This week in Washington—Open enrollment in health insurance exchanges begins Oct. 1. In preparation, This Week in Washington will devote the next 11 podcasts to exchange-related issues. You are tuning in to America’s Essential Hospitals’ health policy update for the week of July 15, 2013.
The Affordable Care Act (ACA) requires all states to establish a health insurance marketplace, also referred to as a health insurance exchange, where people can obtain affordable health insurance coverage. The ACA requires that exchanges in each state offer plans for individual coverage and group coverage for small businesses. A single exchange may offer both types of insurance, or two separate exchanges may be established for individuals and small businesses, respectively.
Exchanges may be established by states or through a partnership between a state and the federal government. The federal government will establish exchanges in states that do not establish their own. No matter who is running the exchange, they all will generally perform the same functions.
States, or in some cases the U.S. Department of Health and Human Services, are responsible for determining what health plans are qualified to be sold in the exchange by assessing benefits offered; cost-sharing requirements such as deductibles, copayments, and out-of-pocket maximums; and the number and type of providers included in a plan. Qualified health plans must contract with essential community providers who serve predominantly low-income, medically underserved populations. As essential community providers, members of America’s Essential Hospitals should be included in plan networks and continue to care for many patients who become eligible for exchange plans. We will discuss this issue in detail in coming weeks.
Plans that are certified as qualified health plans may offer four levels of coverage (bronze, silver, gold and platinum). The levels of coverage will differ depending on the level of cost-sharing required. Platinum plans provide the most coverage, with benefits equal to 90 percent of health care costs. Gold plans cover 80 percent of health care costs, silver plans will include benefits equal to 70 percent of health care costs, and bronze plans will include benefits equal to 60 percent of health care costs, requiring the consumer to pay about 40 percent out-of-pocket costs.

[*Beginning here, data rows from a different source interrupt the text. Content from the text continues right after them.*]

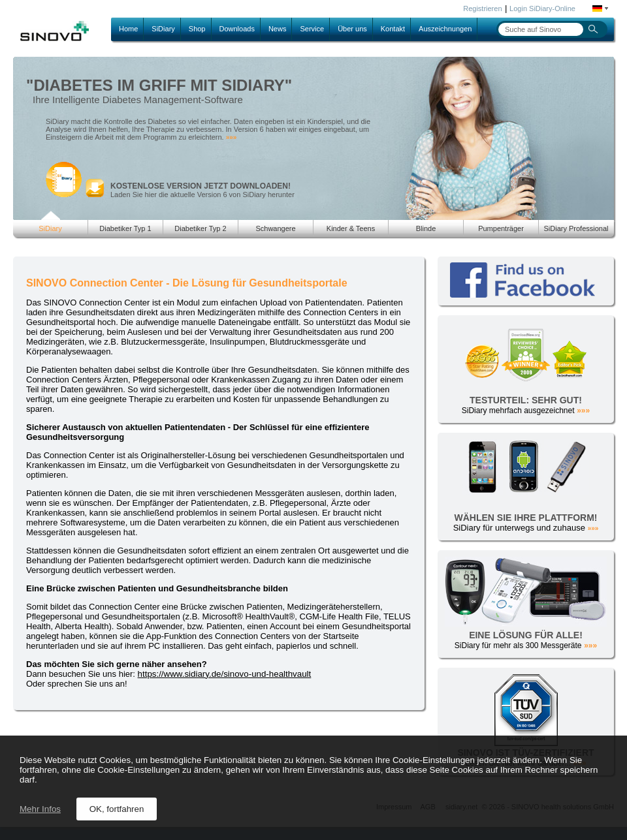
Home (128, 29)
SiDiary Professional (575, 228)
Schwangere (275, 228)
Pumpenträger (501, 228)
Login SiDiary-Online (542, 8)
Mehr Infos (40, 809)
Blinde (426, 228)
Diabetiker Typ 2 (200, 228)
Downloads (237, 29)
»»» (231, 137)
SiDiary (163, 29)
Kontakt (393, 29)
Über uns (352, 29)
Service (312, 29)
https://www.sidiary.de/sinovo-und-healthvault (225, 674)
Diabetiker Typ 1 (125, 228)
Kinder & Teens (351, 228)
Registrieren (482, 8)
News (278, 29)
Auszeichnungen (445, 29)
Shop (197, 29)
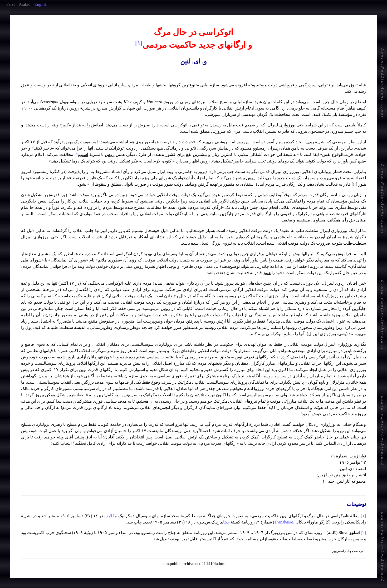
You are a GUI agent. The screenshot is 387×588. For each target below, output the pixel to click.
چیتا (226, 522)
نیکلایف (111, 516)
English (41, 4)
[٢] (363, 532)
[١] (363, 516)
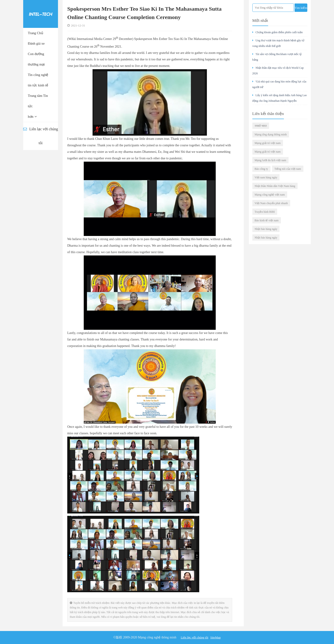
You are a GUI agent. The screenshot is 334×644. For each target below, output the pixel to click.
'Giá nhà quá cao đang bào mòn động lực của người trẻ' (279, 84)
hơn (32, 116)
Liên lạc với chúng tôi (40, 136)
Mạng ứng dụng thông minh (271, 134)
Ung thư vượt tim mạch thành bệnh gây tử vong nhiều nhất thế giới (278, 43)
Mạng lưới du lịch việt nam (270, 160)
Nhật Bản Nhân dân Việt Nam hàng (275, 186)
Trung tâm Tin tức (38, 101)
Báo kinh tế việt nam (267, 220)
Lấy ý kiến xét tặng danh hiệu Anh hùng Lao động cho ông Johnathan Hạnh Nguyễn (280, 98)
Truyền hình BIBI (265, 212)
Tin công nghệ (38, 75)
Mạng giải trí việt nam (268, 143)
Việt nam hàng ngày (266, 177)
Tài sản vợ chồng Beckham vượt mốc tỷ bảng (277, 57)
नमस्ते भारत (261, 126)
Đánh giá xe (36, 43)
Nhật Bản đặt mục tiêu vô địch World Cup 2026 (278, 70)
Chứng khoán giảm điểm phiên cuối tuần (278, 32)
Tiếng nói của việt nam (288, 169)
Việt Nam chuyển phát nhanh (271, 203)
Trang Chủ (35, 33)
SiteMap (216, 637)
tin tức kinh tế (38, 85)
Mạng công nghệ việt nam (270, 194)
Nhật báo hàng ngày (266, 229)
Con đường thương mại (36, 59)
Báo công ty (261, 169)
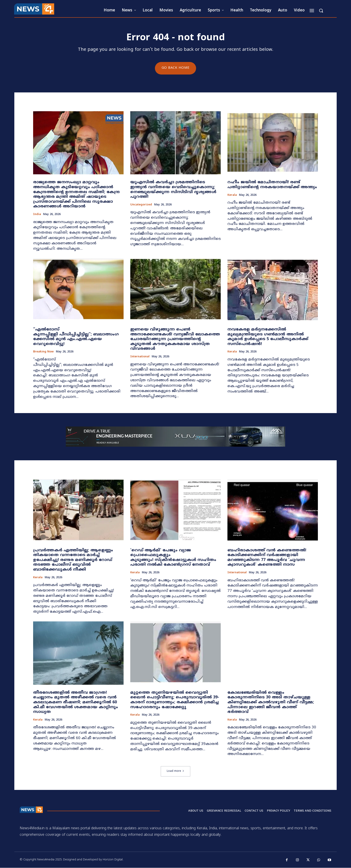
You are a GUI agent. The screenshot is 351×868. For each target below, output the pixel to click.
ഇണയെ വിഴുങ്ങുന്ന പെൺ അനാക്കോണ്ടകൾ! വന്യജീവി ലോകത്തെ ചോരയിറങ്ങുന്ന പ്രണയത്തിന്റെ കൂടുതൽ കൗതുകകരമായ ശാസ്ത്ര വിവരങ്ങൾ (175, 339)
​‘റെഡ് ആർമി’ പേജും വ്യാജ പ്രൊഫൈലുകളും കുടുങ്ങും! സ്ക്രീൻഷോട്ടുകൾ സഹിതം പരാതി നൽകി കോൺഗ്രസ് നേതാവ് (173, 558)
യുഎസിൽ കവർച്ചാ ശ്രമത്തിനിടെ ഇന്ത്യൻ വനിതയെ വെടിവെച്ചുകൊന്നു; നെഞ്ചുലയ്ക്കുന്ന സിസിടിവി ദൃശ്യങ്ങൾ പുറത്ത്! (173, 190)
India (37, 215)
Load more (175, 771)
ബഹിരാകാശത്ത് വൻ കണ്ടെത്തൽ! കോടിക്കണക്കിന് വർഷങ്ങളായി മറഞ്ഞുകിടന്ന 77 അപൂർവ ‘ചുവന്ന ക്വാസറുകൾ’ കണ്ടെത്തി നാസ (267, 558)
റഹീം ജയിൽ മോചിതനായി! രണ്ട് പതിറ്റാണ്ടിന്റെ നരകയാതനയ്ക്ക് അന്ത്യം (272, 185)
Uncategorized (141, 205)
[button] (321, 10)
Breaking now (43, 352)
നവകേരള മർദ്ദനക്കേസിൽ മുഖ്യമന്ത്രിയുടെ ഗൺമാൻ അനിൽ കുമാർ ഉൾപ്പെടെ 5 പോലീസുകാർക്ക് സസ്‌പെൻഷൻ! (268, 337)
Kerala (232, 195)
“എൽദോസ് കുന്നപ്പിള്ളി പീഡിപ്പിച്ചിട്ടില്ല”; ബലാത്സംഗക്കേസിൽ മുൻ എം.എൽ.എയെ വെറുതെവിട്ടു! (76, 337)
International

All plans will cover 10 categories of essential health benefits, which include: ambulatory patient services, emergency services, hospitalization, maternity and newborn care, mental health benefits and substance use disorder services, prescription drugs, rehabilitative and habilitative services and devices, laboratory services, preventive and wellness services and chronic disease management, and pediatric services including oral and vision care.
Exchanges are also required to hire a navigator to help people understand these health plans and how to enroll in them. These navigators will support new programs designed to inform people about coverage offered in their exchange and eligibility requirements for public programs like Medicaid and the Children’s Health Insurance Program. Programming will also cover information about eligibility for premium tax credits to reduce the cost of premiums and subsides to reduce cost-sharing for consumers.
We will continue to explore exchanges over the next few months, focusing on financial support for coverage, coverage levels and benefits, qualified health plans and provider networks, potential challenges, profiles of different types of exchanges, and outreach and enrollment strategies.